Materials provided.
.....

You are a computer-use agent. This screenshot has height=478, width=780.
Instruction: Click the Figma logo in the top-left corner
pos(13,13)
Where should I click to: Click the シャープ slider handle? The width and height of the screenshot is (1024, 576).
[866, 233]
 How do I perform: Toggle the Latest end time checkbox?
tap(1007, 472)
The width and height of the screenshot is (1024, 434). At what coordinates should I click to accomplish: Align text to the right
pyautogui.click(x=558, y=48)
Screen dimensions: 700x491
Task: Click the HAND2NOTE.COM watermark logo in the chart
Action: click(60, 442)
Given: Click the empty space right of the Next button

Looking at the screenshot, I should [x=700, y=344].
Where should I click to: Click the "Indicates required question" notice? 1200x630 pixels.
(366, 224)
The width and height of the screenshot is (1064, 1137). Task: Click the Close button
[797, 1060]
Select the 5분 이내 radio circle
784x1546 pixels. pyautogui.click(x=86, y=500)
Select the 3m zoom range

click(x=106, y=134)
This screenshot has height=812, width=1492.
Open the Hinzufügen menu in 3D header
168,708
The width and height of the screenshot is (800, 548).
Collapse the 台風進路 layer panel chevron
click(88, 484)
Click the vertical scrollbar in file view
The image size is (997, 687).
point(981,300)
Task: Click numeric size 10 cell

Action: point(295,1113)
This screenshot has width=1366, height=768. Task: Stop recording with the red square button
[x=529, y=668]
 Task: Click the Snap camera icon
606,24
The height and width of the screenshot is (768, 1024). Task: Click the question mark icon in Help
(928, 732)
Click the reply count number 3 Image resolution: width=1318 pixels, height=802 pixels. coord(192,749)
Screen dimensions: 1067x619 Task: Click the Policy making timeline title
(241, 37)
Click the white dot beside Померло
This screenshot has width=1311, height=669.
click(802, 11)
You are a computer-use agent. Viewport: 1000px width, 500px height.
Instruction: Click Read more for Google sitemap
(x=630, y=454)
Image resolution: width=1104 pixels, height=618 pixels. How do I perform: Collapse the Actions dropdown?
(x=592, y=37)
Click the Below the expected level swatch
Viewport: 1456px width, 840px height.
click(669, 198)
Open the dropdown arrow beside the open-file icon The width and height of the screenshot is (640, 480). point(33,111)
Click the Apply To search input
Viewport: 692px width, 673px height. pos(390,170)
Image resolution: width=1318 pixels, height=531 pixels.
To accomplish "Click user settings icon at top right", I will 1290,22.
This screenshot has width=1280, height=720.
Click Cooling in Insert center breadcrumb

.....

Repeat the material above in full so that each line matches the original exactly.

You are a computer-use agent. This screenshot has height=478, width=780.
Instruction: Click the Figma logo in the top-left corner
pos(13,13)
Where should I click to: Click the シャープ slider handle? The width and height of the screenshot is (1024, 576).
[866, 233]
 How do I perform: Toggle the Latest end time checkbox?
tap(1007, 472)
The width and height of the screenshot is (1024, 434). At what coordinates should I click to accomplish: Align text to the right
pyautogui.click(x=558, y=48)
Screen dimensions: 700x491
Task: Click the HAND2NOTE.COM watermark logo in the chart
Action: click(60, 442)
Given: Click the empty space right of the Next button

Looking at the screenshot, I should [x=700, y=344].
Where should I click to: Click the "Indicates required question" notice? 1200x630 pixels.
(366, 224)
The width and height of the screenshot is (1064, 1137). Task: Click the Close button
[797, 1060]
Select the 5분 이내 radio circle
784x1546 pixels. pyautogui.click(x=86, y=500)
Select the 3m zoom range

click(x=106, y=134)
This screenshot has height=812, width=1492.
Open the Hinzufügen menu in 3D header
168,708
The width and height of the screenshot is (800, 548).
Collapse the 台風進路 layer panel chevron
click(88, 484)
Click the vertical scrollbar in file view
The image size is (997, 687).
point(981,300)
Task: Click numeric size 10 cell

Action: point(295,1113)
This screenshot has width=1366, height=768. Task: Stop recording with the red square button
[x=529, y=668]
 Task: Click the Snap camera icon
606,24
The height and width of the screenshot is (768, 1024). Task: Click the question mark icon in Help
(928, 732)
Click the reply count number 3 Image resolution: width=1318 pixels, height=802 pixels. coord(192,749)
Screen dimensions: 1067x619 Task: Click the Policy making timeline title
(241, 37)
Click the white dot beside Померло
This screenshot has width=1311, height=669.
click(802, 11)
You are a computer-use agent. Viewport: 1000px width, 500px height.
Instruction: Click Read more for Google sitemap
(x=630, y=454)
Image resolution: width=1104 pixels, height=618 pixels. How do I perform: Collapse the Actions dropdown?
(x=592, y=37)
Click the Below the expected level swatch
Viewport: 1456px width, 840px height.
click(669, 198)
Open the dropdown arrow beside the open-file icon The width and height of the screenshot is (640, 480). point(33,111)
Click the Apply To search input
Viewport: 692px width, 673px height. pos(390,170)
Image resolution: width=1318 pixels, height=531 pixels.
To accomplish "Click user settings icon at top right", I will 1290,22.
This screenshot has width=1280, height=720.
Click Cooling in Insert center breadcrumb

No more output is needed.